Deriving physics-informed system-scale models for lithium-ion batteries  

Project description

Rechargeable batteries and other energy storage technologies are key elements for reaching a sustainable carbon-free energy market. The increasing usage of batteries needs to be supported by more accurate and faster mathematical models to be integrated in online control units. State-of-the-art battery models for control applications are typically Ordinary Differential Equations (ODEs), built by analogy with Equivalent Electrical Circuits. Despite their computational simplicity, these models fail to capture the physical meaning and the dependence of the parameters on the underlying chemical-physical processes. Another mostly unresolved issue is the simulation of irreversible and complex non-linear phenomena such as fast (dis)charge and degradation.
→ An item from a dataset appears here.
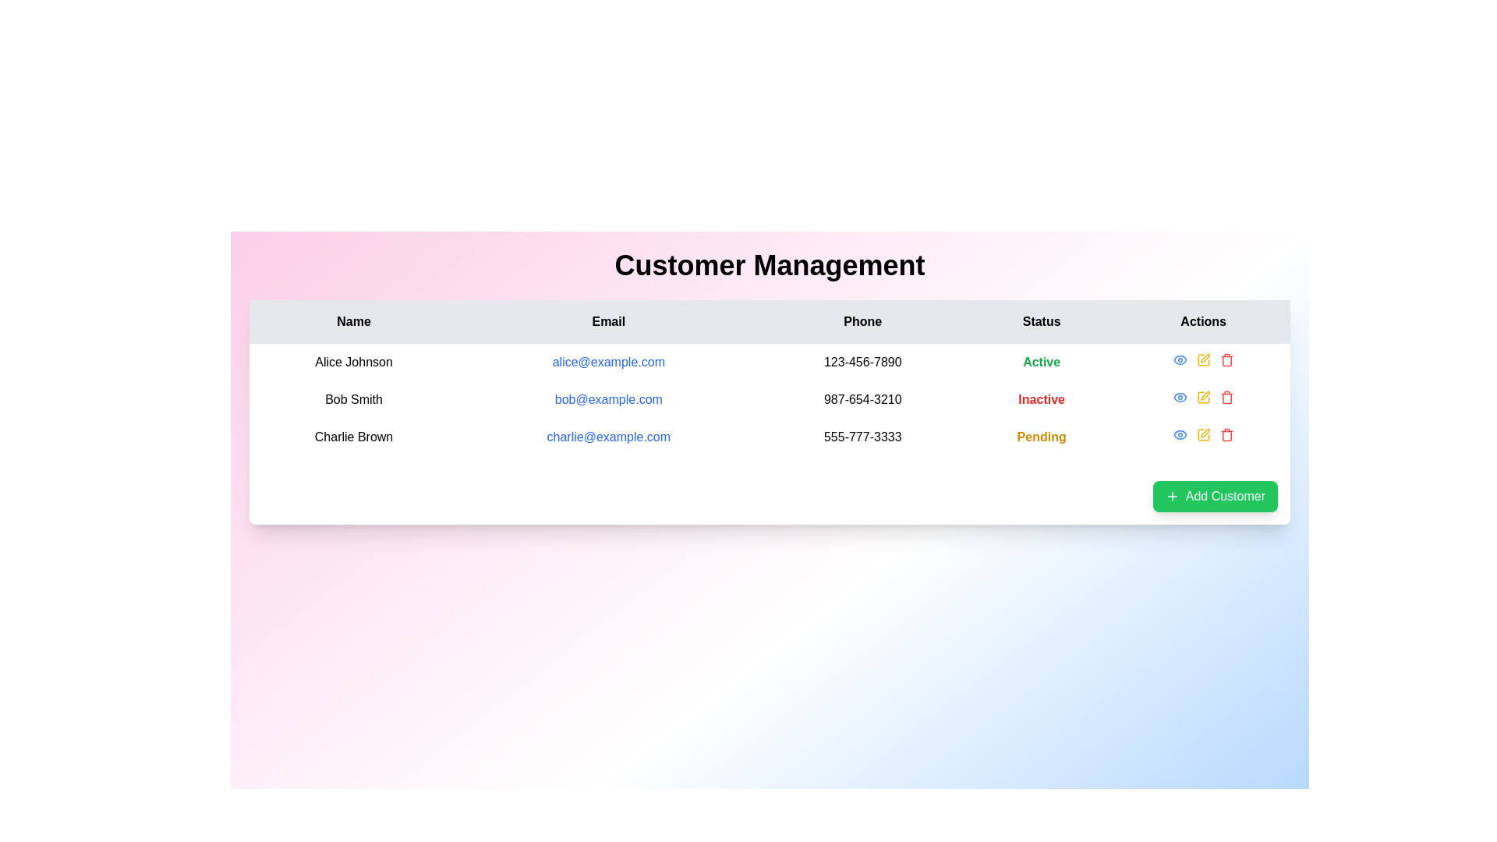 The image size is (1497, 842). Describe the element at coordinates (1203, 435) in the screenshot. I see `the group of action buttons located at the far-right end of the row containing Charlie Brown's information` at that location. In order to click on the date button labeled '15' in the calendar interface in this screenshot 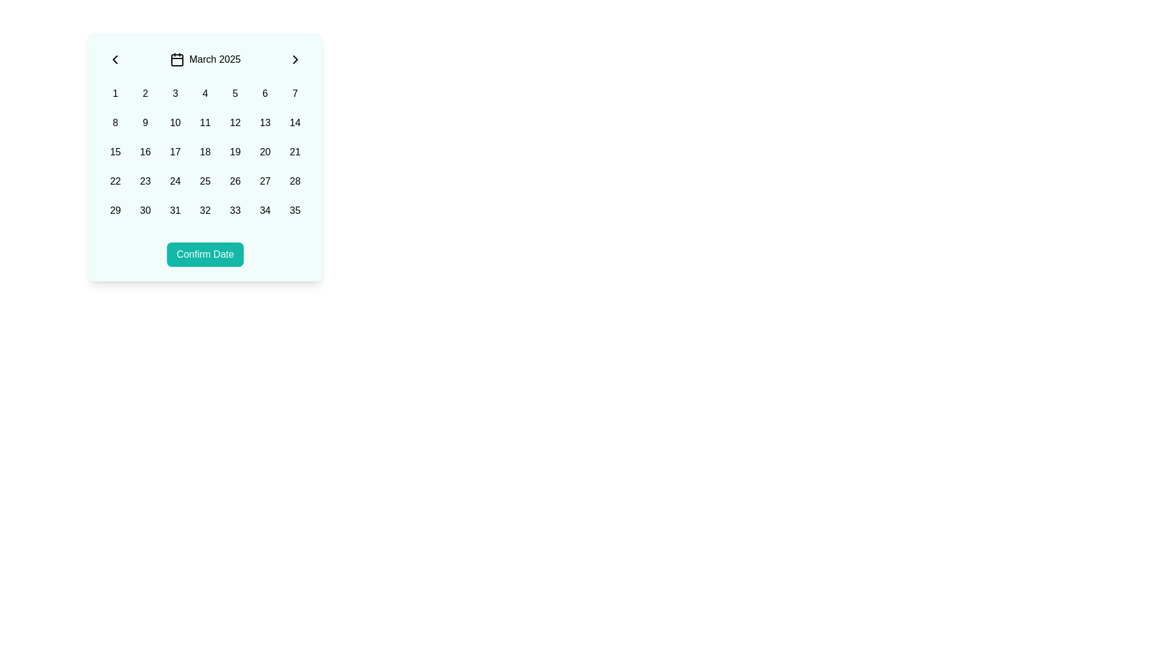, I will do `click(115, 152)`.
In this project, we aim to derive new efficient system-scale models, as an alternative to classical equivalent circuit models, to enable the fast, yet accurate, simulation of short and long-term behaviour of lithium-ion cells. By projecting the PDE continuum models of the porous electrode theory onto a low-dimensional manifold, we aim to derive reduced equations that can retain the interesting features of the full model (e.g., memory, non-linearities). Since a full first-principle characterisation of these models is out of question, the parameter identifiability from real data will also be investigated.

This project will see the participation of several academic and industrial partners in the UK and overseas.